## Data for analysis
--
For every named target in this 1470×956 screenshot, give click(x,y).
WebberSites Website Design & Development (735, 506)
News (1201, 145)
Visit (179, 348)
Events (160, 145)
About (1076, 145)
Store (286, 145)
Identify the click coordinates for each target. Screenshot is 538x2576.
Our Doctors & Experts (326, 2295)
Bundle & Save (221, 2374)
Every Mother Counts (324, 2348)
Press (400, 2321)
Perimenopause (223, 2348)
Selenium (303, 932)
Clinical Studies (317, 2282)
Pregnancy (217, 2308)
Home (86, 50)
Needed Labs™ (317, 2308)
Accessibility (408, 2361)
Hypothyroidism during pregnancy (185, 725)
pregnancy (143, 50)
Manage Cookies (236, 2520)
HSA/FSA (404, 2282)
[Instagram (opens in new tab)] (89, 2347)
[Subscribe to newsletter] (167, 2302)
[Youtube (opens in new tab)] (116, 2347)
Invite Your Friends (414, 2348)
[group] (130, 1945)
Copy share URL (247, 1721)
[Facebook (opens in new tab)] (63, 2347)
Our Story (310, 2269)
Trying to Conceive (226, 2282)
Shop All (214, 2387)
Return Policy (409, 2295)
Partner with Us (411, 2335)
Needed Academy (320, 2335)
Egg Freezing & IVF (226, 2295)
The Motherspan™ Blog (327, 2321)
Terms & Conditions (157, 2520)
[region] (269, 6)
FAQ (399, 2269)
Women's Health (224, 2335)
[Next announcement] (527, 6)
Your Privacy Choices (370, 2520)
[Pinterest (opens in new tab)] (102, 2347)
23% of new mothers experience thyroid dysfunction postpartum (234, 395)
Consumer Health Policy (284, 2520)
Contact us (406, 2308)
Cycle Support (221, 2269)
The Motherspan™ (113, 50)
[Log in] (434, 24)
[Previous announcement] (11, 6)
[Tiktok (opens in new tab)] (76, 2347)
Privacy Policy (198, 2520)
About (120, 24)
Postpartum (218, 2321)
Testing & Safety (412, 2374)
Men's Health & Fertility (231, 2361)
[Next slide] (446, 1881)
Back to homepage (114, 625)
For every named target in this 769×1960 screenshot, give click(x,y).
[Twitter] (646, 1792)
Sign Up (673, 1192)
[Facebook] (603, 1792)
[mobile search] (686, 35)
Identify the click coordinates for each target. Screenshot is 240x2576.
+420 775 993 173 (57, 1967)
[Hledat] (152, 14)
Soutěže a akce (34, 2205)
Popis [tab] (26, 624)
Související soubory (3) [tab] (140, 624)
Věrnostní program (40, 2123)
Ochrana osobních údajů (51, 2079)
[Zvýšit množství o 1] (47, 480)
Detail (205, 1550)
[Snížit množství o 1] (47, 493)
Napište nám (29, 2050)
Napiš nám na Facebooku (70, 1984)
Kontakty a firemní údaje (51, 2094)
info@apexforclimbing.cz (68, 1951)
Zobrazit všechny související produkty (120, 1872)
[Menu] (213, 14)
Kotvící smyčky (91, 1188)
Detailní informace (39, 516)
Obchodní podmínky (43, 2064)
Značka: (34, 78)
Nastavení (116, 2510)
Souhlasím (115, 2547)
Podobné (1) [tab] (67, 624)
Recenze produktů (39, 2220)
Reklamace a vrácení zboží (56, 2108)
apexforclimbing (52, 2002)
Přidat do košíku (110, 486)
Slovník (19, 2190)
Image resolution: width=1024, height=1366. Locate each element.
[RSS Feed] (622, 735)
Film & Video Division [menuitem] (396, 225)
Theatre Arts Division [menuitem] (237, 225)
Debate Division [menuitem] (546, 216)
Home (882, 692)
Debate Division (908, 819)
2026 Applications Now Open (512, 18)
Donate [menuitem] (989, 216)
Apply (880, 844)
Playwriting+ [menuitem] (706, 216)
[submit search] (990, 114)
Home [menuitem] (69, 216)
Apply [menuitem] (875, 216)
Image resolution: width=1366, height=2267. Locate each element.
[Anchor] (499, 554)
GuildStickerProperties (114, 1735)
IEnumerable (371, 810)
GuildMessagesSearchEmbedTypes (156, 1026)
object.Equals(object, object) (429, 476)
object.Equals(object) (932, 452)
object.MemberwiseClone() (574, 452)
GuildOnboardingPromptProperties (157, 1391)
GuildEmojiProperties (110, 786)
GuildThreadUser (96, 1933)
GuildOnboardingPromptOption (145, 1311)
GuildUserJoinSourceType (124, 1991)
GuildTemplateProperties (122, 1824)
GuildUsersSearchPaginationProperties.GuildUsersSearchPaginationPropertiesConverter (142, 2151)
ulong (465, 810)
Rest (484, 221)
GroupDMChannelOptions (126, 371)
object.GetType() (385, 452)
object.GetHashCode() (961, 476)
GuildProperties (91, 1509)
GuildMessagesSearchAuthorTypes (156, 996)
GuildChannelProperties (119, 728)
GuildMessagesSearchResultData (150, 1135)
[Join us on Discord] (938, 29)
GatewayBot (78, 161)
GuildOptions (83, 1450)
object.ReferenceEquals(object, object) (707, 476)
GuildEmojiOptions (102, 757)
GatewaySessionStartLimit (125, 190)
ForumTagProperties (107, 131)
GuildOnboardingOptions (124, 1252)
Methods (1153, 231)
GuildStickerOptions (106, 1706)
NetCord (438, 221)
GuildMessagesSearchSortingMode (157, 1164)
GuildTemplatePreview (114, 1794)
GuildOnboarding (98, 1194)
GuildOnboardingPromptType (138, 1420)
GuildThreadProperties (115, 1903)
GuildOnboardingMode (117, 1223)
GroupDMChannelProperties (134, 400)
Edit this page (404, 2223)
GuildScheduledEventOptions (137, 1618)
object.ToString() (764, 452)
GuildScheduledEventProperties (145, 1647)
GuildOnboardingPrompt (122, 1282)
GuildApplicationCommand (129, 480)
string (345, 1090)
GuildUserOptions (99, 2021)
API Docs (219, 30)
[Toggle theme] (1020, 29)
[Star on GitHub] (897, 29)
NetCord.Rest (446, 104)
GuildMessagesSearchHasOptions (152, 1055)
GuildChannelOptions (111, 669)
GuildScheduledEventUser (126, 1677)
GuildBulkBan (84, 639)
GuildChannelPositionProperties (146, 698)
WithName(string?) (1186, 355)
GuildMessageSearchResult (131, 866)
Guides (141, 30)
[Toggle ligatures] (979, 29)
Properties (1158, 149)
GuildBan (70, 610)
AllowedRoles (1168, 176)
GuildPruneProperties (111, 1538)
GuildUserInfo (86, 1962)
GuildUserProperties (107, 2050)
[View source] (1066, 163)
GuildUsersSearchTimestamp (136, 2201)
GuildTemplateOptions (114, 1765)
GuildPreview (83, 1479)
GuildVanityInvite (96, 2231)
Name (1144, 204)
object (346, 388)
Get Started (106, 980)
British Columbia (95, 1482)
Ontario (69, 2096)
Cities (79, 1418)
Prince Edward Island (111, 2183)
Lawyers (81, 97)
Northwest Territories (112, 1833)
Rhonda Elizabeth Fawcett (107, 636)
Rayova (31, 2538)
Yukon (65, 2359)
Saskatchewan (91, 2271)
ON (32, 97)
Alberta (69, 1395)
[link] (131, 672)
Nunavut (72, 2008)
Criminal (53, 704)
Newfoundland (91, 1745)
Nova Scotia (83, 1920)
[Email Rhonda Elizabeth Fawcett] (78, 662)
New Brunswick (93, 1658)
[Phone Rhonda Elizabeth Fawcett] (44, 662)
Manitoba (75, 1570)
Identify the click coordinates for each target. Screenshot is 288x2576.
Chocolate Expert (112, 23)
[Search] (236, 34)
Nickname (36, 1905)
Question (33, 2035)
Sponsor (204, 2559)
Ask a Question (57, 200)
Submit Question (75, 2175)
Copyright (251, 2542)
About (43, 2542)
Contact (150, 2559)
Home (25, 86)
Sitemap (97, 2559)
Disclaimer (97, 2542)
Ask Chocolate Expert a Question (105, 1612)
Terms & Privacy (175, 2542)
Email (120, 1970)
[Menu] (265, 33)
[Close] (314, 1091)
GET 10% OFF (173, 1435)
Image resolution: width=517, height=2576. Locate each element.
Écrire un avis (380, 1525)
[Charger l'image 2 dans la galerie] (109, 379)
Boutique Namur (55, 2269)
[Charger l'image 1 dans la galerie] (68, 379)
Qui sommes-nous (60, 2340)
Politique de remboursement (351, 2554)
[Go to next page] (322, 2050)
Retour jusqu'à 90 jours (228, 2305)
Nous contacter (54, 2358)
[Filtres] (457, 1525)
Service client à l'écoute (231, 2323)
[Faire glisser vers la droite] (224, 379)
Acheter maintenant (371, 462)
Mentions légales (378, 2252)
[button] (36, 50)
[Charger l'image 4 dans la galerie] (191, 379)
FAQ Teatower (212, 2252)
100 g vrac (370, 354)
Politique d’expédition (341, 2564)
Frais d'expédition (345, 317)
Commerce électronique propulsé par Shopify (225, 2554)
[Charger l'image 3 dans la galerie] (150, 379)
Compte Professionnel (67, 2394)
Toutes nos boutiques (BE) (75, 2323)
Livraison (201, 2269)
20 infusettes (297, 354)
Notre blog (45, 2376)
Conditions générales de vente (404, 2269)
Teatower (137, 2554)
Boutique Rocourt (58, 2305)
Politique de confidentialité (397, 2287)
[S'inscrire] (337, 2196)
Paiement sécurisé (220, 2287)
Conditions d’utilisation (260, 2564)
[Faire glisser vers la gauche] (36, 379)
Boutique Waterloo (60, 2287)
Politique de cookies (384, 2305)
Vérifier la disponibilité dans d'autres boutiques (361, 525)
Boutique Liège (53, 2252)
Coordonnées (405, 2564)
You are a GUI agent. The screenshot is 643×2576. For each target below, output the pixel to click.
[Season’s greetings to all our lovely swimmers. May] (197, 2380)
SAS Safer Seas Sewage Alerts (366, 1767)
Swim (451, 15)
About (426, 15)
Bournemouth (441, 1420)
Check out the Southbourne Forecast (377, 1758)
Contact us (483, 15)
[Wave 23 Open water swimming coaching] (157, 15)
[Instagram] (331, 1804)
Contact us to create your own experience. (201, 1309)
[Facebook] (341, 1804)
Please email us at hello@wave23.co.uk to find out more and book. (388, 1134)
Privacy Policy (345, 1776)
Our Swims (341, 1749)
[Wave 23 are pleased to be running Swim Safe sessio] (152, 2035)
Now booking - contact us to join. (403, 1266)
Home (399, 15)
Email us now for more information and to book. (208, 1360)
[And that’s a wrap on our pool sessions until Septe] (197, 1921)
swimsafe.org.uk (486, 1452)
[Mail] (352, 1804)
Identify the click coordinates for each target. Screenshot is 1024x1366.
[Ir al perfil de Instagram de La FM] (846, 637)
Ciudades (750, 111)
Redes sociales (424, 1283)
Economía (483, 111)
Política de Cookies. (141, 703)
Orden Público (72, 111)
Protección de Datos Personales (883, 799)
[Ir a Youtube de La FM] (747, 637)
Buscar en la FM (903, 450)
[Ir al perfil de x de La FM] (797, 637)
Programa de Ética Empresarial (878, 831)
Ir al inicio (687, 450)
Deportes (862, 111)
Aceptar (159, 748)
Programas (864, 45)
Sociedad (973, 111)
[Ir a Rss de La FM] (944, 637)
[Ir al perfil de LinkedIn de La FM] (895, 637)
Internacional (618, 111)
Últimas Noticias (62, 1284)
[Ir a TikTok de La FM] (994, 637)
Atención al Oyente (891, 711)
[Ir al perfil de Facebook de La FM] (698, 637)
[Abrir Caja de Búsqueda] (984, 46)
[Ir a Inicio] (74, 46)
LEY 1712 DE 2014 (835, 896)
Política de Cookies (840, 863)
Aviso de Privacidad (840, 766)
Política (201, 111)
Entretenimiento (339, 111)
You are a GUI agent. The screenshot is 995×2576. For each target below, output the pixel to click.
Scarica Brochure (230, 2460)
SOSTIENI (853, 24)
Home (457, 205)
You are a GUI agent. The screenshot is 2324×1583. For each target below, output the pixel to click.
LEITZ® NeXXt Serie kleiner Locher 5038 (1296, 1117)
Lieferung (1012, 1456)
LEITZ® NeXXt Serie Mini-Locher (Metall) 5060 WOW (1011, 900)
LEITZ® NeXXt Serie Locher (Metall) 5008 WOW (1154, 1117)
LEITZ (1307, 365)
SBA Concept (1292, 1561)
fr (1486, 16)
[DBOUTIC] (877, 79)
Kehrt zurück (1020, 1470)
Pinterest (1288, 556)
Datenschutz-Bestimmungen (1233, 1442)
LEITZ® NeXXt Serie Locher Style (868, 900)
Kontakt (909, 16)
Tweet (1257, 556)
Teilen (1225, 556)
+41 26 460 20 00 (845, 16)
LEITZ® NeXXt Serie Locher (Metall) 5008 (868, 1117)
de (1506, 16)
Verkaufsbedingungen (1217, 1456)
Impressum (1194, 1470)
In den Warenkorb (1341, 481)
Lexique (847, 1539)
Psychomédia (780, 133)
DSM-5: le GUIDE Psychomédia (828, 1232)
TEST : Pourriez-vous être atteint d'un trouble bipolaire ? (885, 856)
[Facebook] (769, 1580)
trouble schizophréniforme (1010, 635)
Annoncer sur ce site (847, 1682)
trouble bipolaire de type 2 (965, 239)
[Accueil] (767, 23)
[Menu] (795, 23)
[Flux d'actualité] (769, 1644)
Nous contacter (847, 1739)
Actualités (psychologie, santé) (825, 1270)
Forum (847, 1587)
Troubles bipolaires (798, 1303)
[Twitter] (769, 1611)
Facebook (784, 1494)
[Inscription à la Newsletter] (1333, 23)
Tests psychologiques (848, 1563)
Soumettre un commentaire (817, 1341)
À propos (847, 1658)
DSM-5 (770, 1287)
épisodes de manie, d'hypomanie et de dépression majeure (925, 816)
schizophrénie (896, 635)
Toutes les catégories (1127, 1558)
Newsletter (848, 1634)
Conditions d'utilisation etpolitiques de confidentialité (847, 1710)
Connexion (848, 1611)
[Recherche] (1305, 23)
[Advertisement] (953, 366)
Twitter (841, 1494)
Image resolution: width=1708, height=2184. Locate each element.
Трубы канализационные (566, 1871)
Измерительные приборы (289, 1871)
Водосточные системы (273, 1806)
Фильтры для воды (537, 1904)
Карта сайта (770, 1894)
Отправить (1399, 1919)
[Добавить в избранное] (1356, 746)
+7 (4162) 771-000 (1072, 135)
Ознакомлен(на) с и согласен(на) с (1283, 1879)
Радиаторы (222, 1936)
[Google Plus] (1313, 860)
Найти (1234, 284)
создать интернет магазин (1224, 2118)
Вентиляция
--
## Assigned task
Everything above from the line containing "Clinical Studies (317, 2282)" down to the line containing "Postpartum (218, 2321)" is to be transcribed exactly, with both of those lines included and nothing else added.

## Problem solution
Clinical Studies (317, 2282)
Pregnancy (217, 2308)
Home (86, 50)
Needed Labs™ (317, 2308)
Accessibility (408, 2361)
Hypothyroidism during pregnancy (185, 725)
pregnancy (143, 50)
Manage Cookies (236, 2520)
HSA/FSA (404, 2282)
[Instagram (opens in new tab)] (89, 2347)
[Subscribe to newsletter] (167, 2302)
[Youtube (opens in new tab)] (116, 2347)
Invite Your Friends (414, 2348)
[group] (130, 1945)
Copy share URL (247, 1721)
[Facebook (opens in new tab)] (63, 2347)
Our Story (310, 2269)
Trying to Conceive (226, 2282)
Shop All (214, 2387)
Return Policy (409, 2295)
Partner with Us (411, 2335)
Needed Academy (320, 2335)
Egg Freezing & IVF (226, 2295)
The Motherspan™ Blog (327, 2321)
Terms & Conditions (157, 2520)
[region] (269, 6)
FAQ (399, 2269)
Women's Health (224, 2335)
[Next announcement] (527, 6)
Your Privacy Choices (370, 2520)
[Pinterest (opens in new tab)] (102, 2347)
23% of new mothers experience thyroid dysfunction postpartum (234, 395)
Consumer Health Policy (284, 2520)
Contact us (406, 2308)
Cycle Support (221, 2269)
The Motherspan™ (113, 50)
[Log in] (434, 24)
[Previous announcement] (11, 6)
[Tiktok (opens in new tab)] (76, 2347)
Privacy Policy (198, 2520)
About (120, 24)
Postpartum (218, 2321)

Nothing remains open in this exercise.